Por Kelvyn Gomes/Imagem: Divulgação
De 6 a 8 de outubro, a Casa Preta Amazônia dá início à primeira edição do “Circuito Cultural Iluzão”, projeto que chega à capital paraense com o som dos tambores, o poder da memória e o espírito da resistência. Vinculado ao Programa Nacional Aldir Blanc (PNAB), o evento é gratuito e aberto ao público, e propõe encontros entre artistas, jovens e comunidades em torno da música negra na diáspora, celebrando a força dos ritmos que atravessam tempos e territórios.
O circuito é tratado como símbolo de memória, um chamado às ancestralidades afro-amazônicas. “O som do Iluzão convoca nossos ancestrais, fortalece identidades e transforma encontros em territórios de luta e celebração”, destaca a organização do evento.

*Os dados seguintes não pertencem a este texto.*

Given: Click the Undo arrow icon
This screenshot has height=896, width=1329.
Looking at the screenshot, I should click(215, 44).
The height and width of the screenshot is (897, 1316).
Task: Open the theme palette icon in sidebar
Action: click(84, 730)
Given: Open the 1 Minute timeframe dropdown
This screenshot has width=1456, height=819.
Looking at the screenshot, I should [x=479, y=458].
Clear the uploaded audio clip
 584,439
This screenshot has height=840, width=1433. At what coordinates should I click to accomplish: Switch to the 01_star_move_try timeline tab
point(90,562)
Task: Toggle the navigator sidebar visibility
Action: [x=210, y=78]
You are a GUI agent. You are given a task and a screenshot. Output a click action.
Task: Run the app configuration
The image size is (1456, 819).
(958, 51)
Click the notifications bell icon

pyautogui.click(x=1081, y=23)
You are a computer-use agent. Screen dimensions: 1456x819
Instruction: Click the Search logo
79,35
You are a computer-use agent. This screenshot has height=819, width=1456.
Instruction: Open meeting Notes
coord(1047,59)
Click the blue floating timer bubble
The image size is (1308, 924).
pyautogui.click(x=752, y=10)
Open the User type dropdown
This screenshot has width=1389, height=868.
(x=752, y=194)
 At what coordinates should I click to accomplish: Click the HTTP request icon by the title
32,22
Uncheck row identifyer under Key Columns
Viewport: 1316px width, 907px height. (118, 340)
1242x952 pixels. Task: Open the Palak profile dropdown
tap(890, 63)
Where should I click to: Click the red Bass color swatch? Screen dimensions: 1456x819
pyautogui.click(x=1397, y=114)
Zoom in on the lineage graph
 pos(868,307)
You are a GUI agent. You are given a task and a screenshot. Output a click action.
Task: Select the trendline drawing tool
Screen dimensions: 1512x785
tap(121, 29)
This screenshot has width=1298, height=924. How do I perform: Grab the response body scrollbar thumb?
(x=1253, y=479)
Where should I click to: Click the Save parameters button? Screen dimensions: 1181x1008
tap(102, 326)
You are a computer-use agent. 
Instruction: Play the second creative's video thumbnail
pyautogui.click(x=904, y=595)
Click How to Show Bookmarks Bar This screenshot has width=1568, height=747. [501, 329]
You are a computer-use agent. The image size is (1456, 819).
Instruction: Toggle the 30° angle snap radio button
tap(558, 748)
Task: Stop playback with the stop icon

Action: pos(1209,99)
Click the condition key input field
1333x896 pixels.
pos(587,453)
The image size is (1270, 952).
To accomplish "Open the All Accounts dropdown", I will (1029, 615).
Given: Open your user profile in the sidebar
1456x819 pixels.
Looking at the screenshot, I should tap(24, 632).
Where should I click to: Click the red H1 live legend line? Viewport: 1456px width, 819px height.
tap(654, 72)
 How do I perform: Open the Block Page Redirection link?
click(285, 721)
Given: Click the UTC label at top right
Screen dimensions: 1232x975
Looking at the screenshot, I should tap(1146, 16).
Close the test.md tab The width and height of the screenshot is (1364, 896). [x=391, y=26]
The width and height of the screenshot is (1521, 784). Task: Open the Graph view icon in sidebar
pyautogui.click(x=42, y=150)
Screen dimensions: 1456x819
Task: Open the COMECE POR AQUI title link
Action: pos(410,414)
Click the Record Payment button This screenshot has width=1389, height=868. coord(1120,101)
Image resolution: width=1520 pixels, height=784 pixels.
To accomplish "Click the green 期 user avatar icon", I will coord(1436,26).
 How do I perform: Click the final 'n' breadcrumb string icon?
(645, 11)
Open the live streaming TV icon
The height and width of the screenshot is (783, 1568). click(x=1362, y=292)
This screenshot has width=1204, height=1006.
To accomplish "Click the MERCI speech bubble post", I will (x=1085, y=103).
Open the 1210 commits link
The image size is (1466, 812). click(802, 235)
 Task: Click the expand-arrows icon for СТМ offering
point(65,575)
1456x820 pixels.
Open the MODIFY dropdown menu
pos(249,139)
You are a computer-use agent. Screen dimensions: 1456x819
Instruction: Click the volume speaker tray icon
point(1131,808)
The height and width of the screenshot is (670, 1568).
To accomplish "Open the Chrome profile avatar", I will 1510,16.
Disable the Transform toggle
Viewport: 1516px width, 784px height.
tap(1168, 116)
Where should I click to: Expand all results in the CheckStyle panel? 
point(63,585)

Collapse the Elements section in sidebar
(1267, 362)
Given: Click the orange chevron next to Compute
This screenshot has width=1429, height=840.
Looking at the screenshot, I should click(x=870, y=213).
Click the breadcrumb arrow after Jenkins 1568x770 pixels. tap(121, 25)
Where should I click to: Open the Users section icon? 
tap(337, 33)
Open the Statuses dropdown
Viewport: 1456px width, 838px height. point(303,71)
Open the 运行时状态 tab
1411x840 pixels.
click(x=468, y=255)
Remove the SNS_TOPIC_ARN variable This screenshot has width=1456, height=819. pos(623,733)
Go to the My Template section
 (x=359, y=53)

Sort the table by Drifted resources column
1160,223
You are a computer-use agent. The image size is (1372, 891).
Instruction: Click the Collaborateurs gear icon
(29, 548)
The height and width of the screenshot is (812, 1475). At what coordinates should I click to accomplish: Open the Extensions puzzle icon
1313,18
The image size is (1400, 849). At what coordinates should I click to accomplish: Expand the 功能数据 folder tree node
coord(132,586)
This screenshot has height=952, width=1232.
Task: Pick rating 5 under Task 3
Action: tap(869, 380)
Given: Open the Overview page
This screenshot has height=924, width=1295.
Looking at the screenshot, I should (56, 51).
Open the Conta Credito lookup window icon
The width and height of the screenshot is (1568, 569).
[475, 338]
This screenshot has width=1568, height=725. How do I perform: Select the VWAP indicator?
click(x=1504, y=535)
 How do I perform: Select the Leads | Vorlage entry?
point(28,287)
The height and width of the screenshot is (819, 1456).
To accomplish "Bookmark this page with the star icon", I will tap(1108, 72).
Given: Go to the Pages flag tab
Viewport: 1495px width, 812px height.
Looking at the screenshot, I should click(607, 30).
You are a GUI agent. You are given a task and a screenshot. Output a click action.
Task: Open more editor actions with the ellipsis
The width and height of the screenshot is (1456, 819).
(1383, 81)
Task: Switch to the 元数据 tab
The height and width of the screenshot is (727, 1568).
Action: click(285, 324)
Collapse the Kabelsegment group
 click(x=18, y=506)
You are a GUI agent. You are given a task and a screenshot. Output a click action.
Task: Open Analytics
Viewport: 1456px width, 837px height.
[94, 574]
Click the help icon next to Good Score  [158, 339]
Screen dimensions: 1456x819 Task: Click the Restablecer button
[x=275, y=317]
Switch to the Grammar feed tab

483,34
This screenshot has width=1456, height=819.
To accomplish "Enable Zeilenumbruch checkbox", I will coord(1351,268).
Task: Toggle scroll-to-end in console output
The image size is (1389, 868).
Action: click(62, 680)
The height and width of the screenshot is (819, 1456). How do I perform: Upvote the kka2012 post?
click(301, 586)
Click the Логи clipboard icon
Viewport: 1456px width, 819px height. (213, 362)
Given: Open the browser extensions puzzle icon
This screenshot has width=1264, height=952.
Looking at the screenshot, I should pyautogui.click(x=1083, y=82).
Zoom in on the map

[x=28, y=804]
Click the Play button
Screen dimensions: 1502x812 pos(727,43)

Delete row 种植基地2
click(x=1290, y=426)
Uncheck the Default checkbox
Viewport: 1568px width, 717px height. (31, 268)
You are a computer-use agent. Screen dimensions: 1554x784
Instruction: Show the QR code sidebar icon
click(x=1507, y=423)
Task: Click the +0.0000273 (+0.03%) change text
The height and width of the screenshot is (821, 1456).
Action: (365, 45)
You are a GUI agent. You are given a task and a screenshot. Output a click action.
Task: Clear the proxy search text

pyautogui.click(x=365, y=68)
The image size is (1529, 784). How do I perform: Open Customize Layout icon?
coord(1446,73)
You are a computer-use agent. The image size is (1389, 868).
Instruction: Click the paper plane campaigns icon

A programação será dividida entre a Casa Preta Amazônia, na Ilha de Caratateua (Outeiro), e o espaço Ná Figueiredo, em Belém. No sábado, 6, e na segunda, 8, acontecem as oficinas “Música Negra na Diáspora”, conduzidas pelos artistas Layla (SP) e DJ Zebb (BA). As atividades são voltadas a estudantes das escolas locais e moradores da ilha, com foco na produção de áudio e tambores de aço.
O domingo, 7, concentra os debates e apresentações musicais em Belém. A partir das 17h30, o espaço Ná Figueiredo recebe o público para uma noite dedicada à juventude, à cultura afro-brasileira e ao enfrentamento do racismo. Entre os convidados estão Tião, da Mamba Records (PA), e Azuliteral, do Corpo de Dança Black Mamb4 (PA). Às 20h, Layla e DJ Zebb voltam à cena para dialogar sobre Cultura Afro-Brasileira, Direitos e Enfrentamento ao Racismo. A noite encerra com uma Jam Session que reúne artistas do Pará, São Paulo e Bahia, celebrando a musicalidade negra contemporânea.